Start of Study text
We’re very supportive of the individuals and Lloyd’s is still the epicentre of the wholesale market in London. If we can find a way of having a Lloyd’s syndicate which makes sense to our shareholders, particularly in terms of expense, then we would consider it.

Paul Brand: Lloyd’s also needs to clarify the purpose. It’s going through a great process of trying to think that through and is edging its way towards an answer, but it’s not really answered it yet.

Mark Geoghegan: We’ve had some quite major consolidation in specialty broking, so does that changed landscape worry you or excite you – how are you reacting to it?

Paul Brand: It comes back to the question of how strong is the London market. The consolidation is an affirmation that London’s got some very talented people and businesses. That fact that Marsh wanted to buy a broker, which was a global broker, is an interesting affirmation of our view that London is a great place to have an insurance/ reinsurance business. And it also creates ripples, and those ripples are going to lead to changes in quite a lot of places.
End of Study text
Start of Data extracts
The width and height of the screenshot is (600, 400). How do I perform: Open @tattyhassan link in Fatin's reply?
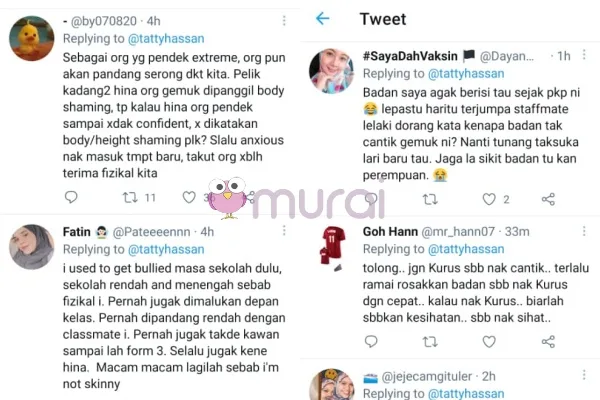click(x=166, y=250)
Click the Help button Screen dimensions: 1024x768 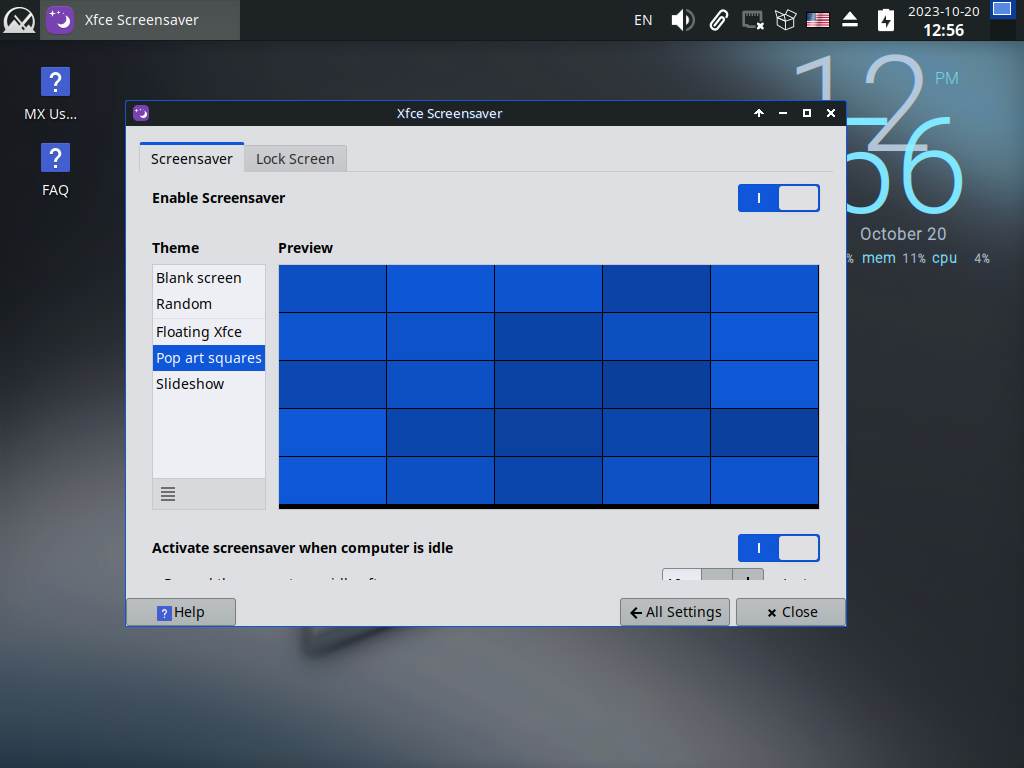[x=181, y=612]
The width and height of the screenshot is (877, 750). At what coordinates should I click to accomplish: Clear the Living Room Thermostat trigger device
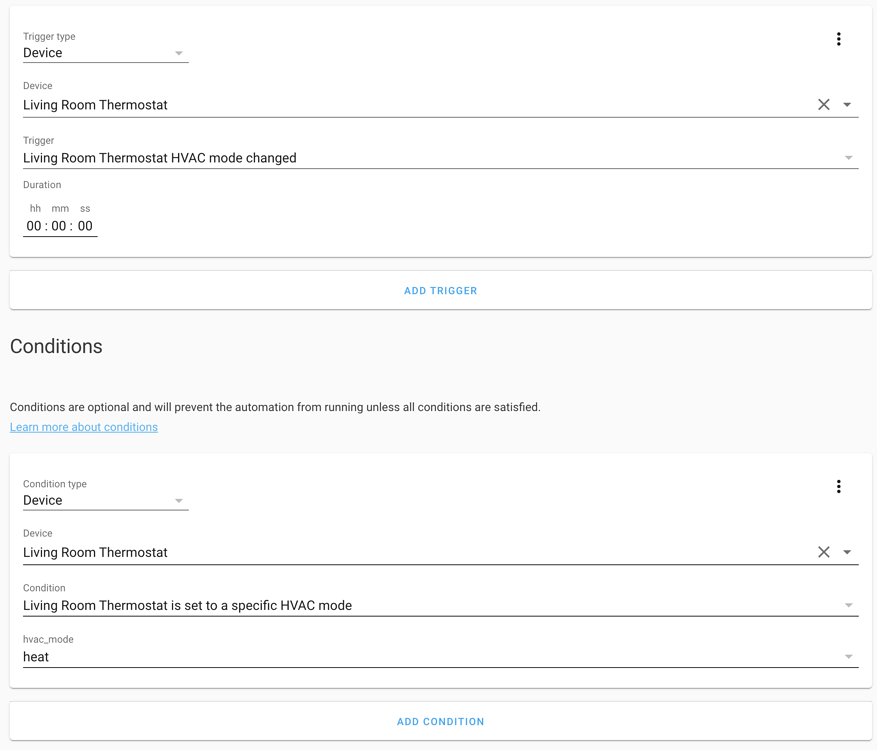coord(823,104)
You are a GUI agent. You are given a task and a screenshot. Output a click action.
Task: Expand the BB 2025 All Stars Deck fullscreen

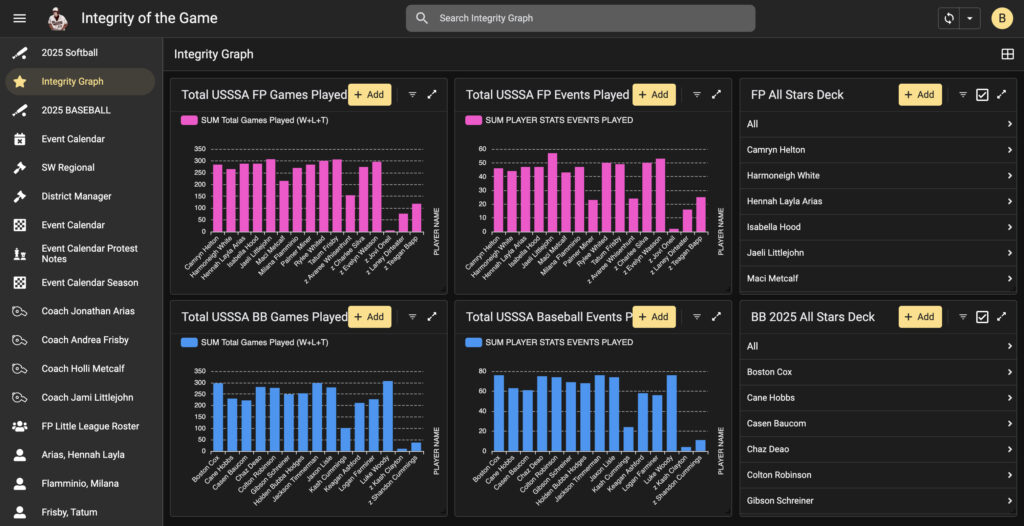coord(1001,317)
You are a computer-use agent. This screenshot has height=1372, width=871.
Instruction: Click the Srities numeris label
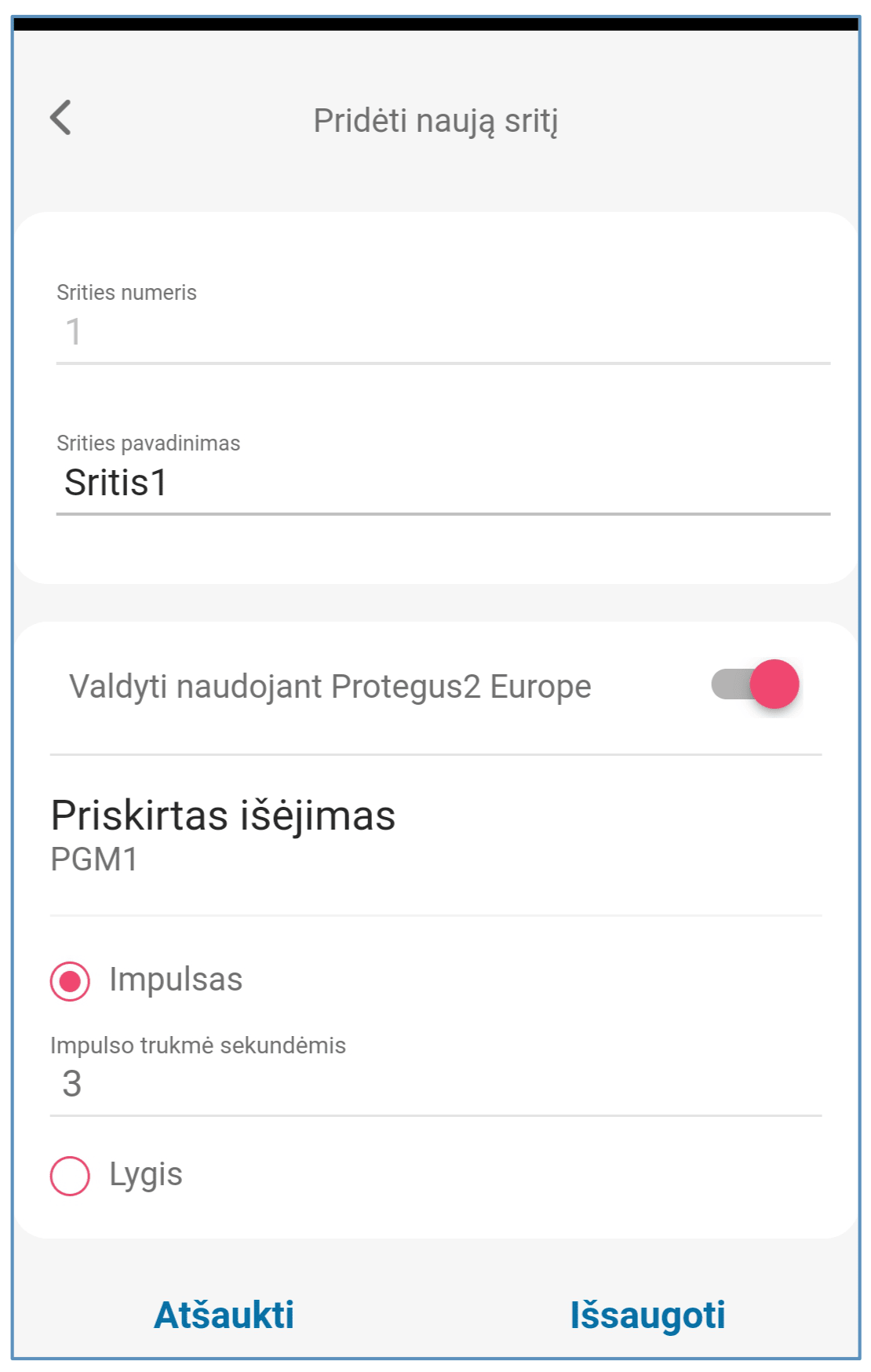point(126,293)
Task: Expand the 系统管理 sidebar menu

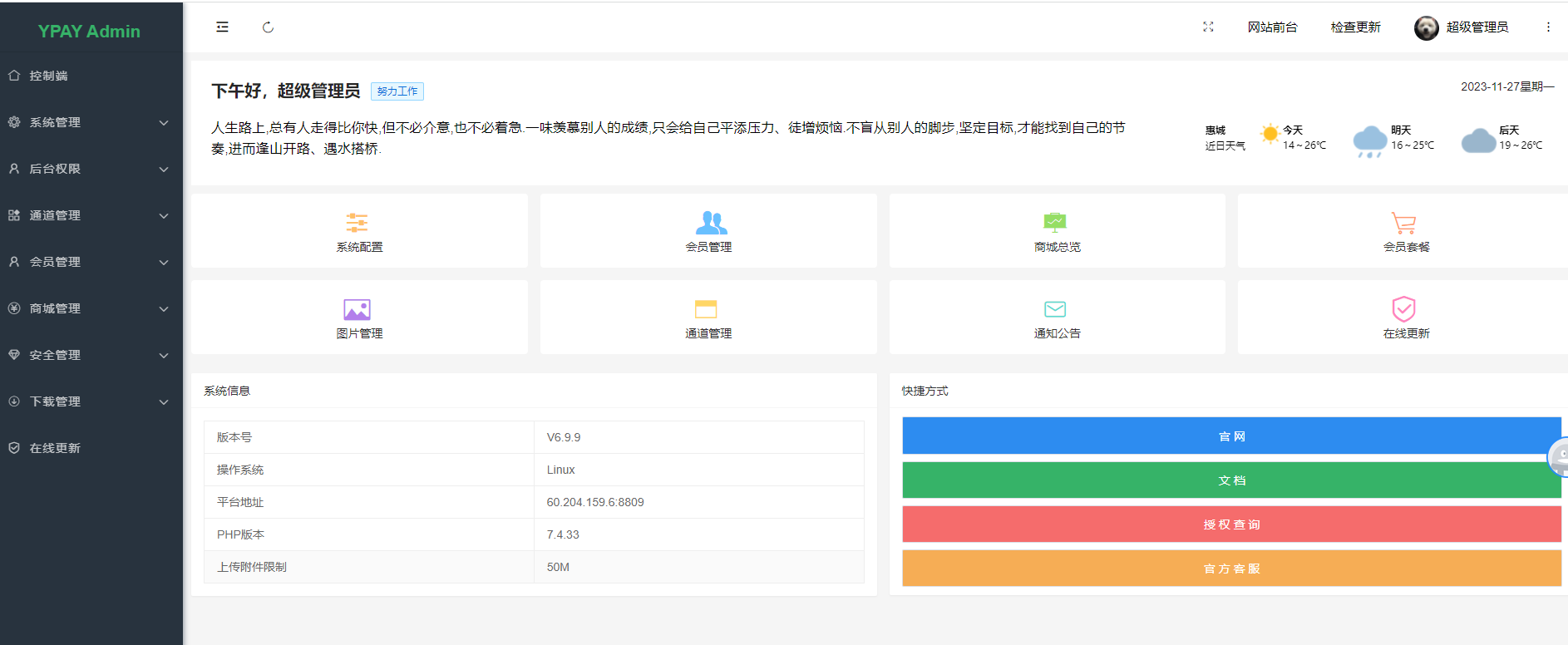Action: (x=90, y=122)
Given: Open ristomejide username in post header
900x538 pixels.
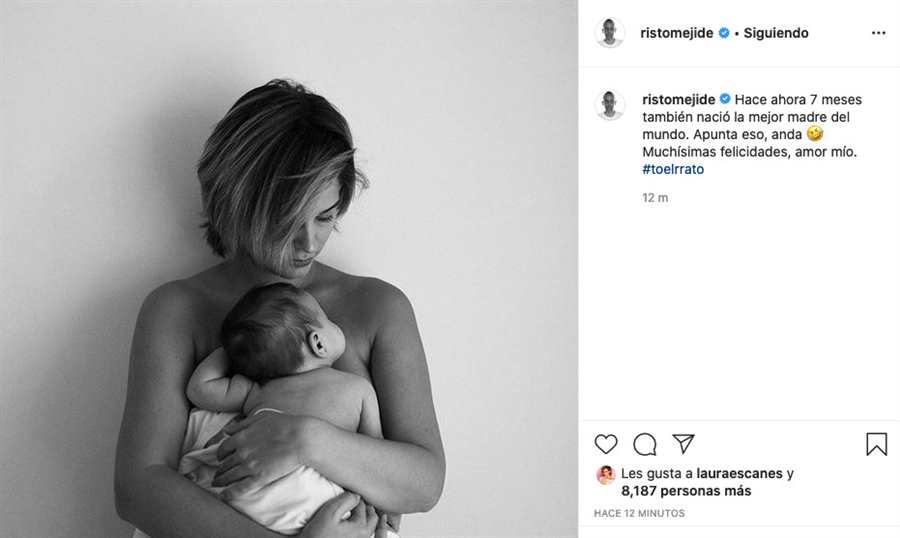Looking at the screenshot, I should click(677, 33).
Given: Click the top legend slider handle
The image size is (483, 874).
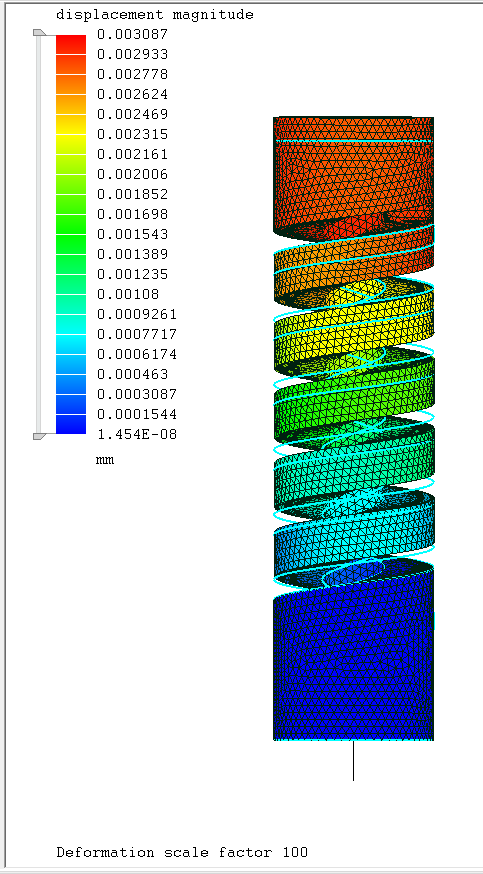Looking at the screenshot, I should pos(39,33).
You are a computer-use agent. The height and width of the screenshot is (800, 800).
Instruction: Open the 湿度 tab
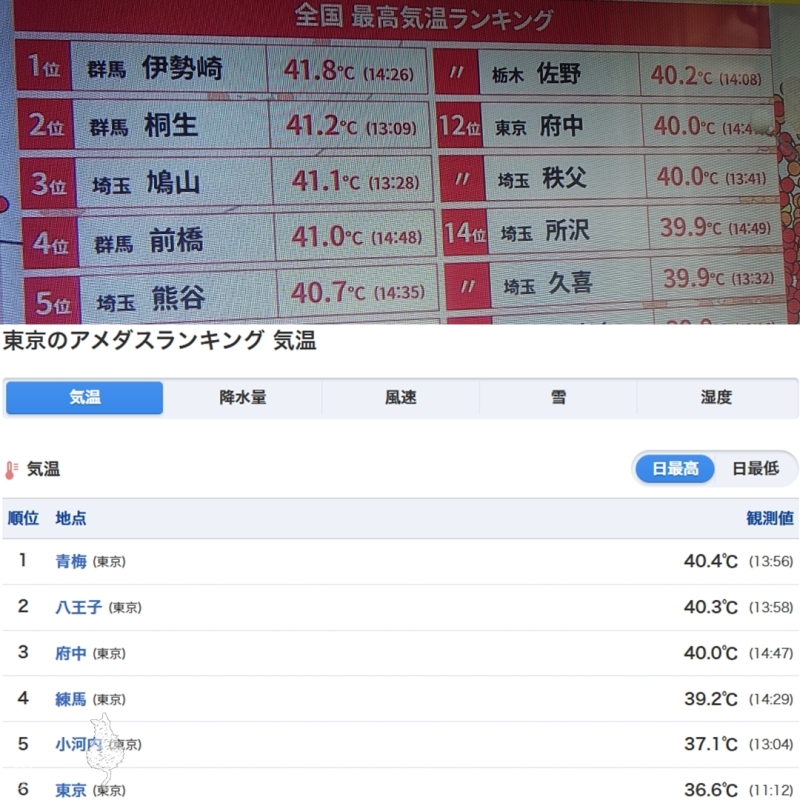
End of Data extracts
§ Exercise instructions
1 – In the interview excerpt, which company wanted to buy a broker that was a global broker?
2 – In the interview excerpt, change "consolidation" to "merger activity" and give the passage again, starting with "Mark Geoghegan: We’ve" and going on through "lot of places.".

§ Solutions to the problems
1 – Marsh

2 –
Mark Geoghegan: We’ve had some quite major merger activity in specialty broking, so does that changed landscape worry you or excite you – how are you reacting to it?

Paul Brand: It comes back to the question of how strong is the London market. The merger activity is an affirmation that London’s got some very talented people and businesses. That fact that Marsh wanted to buy a broker, which was a global broker, is an interesting affirmation of our view that London is a great place to have an insurance/ reinsurance business. And it also creates ripples, and those ripples are going to lead to changes in quite a lot of places.